▶ [Task material]
────

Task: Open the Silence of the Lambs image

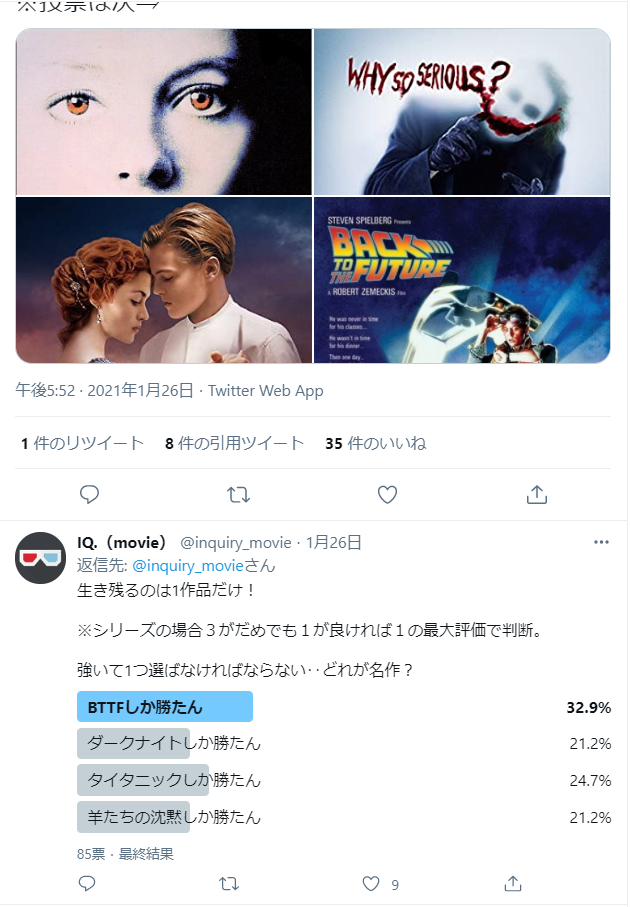Action: pos(164,112)
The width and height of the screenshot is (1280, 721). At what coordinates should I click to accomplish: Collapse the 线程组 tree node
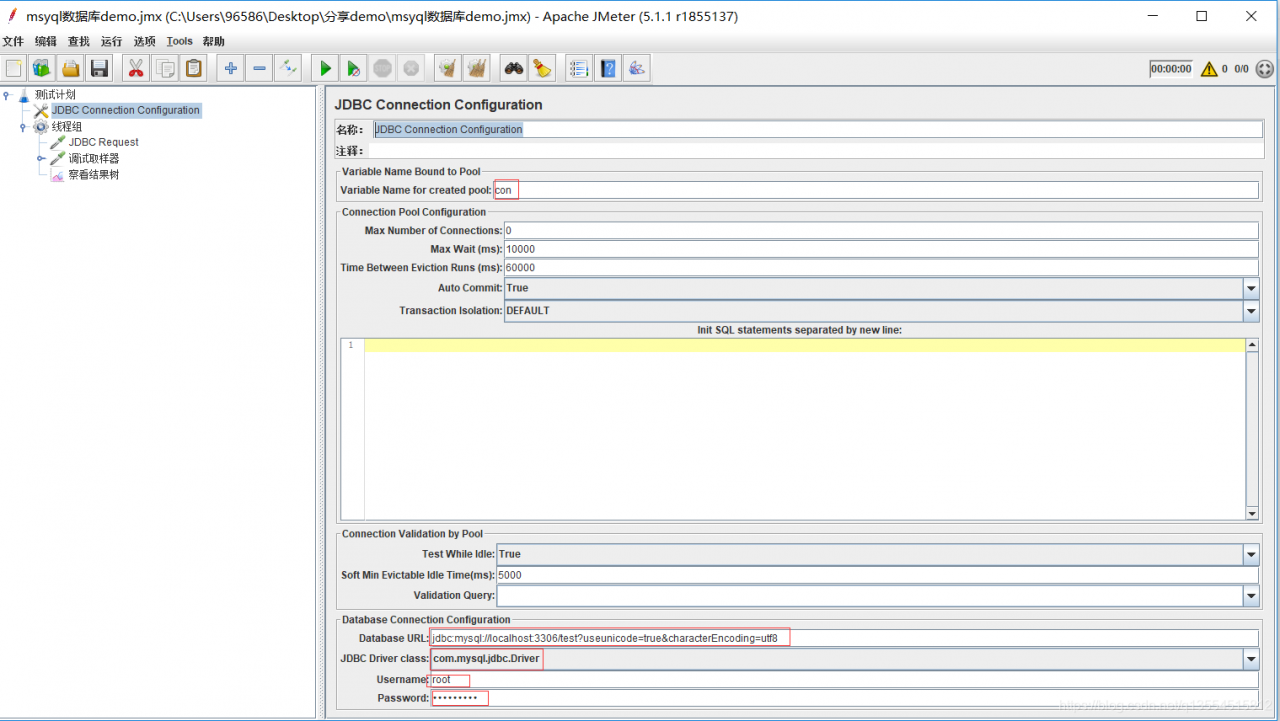23,127
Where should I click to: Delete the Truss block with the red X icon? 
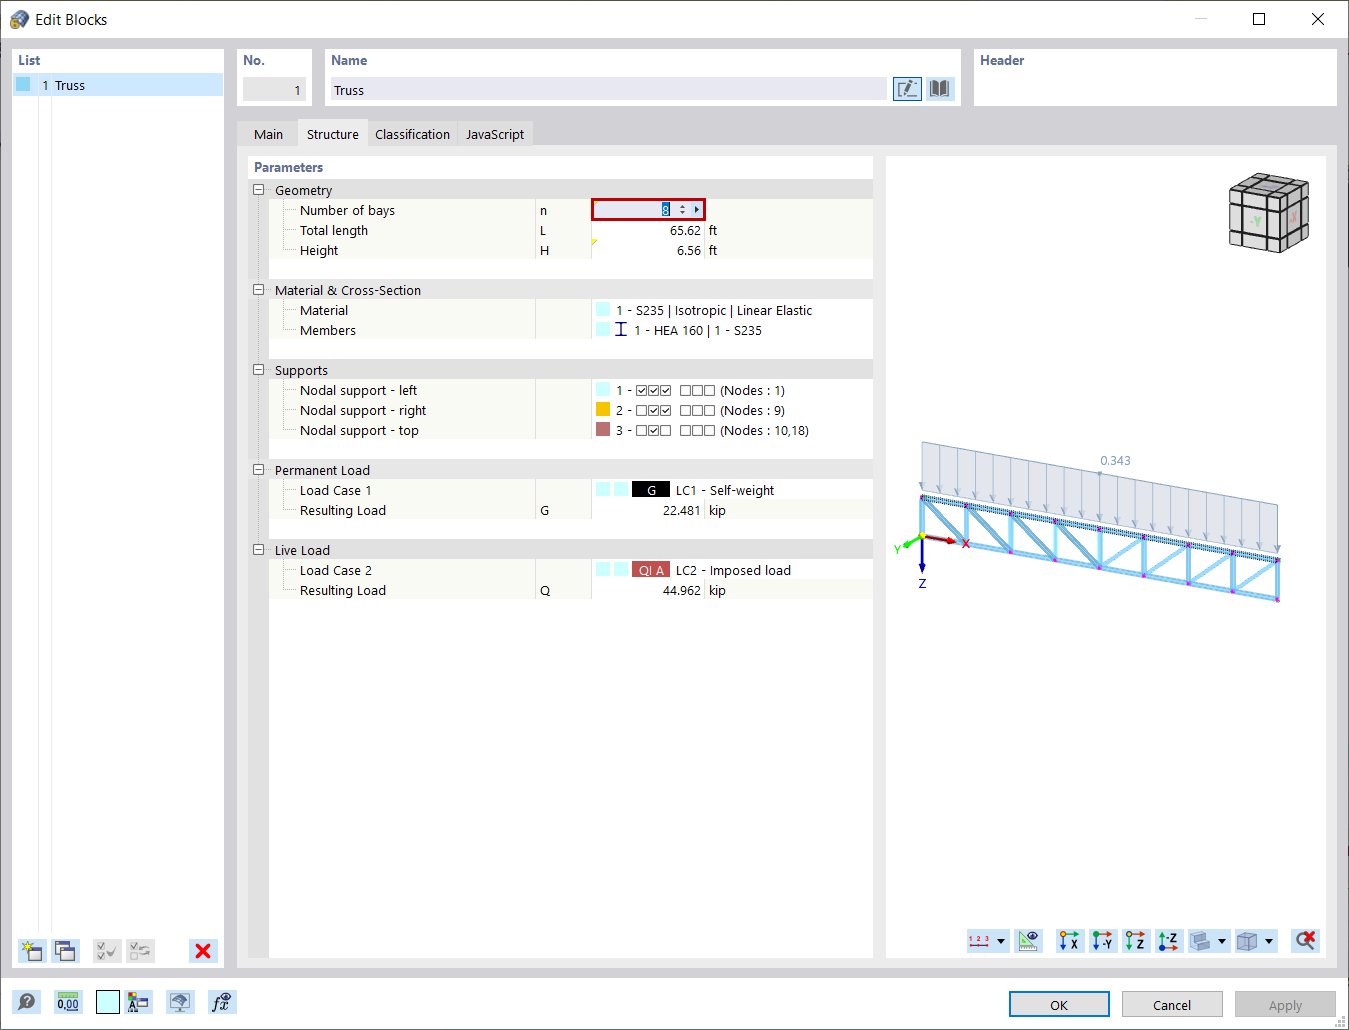pyautogui.click(x=202, y=951)
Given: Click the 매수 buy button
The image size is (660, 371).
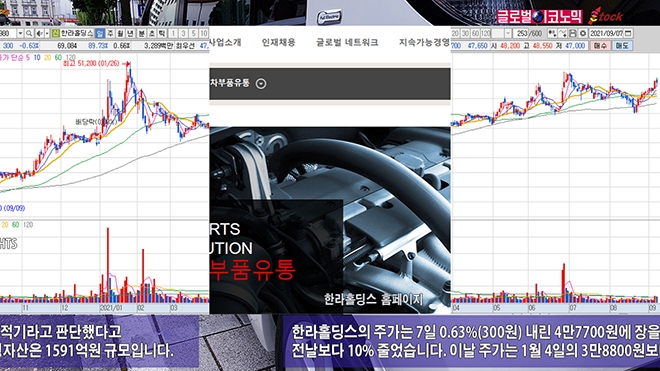Looking at the screenshot, I should 600,46.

────

▶ [Work required]
Images stay out; everything else in the records must be given again exactly.

▶ [Expected answer]
Task: Open the Silence of the Lambs image

Action: pos(164,112)
The width and height of the screenshot is (1280, 721). At what coordinates should I click to accomplish: Collapse the 线程组 tree node
23,127
Where should I click to: Delete the Truss block with the red X icon? 
pyautogui.click(x=202, y=951)
Given: Click the 매수 buy button
The image size is (660, 371).
Looking at the screenshot, I should 600,46.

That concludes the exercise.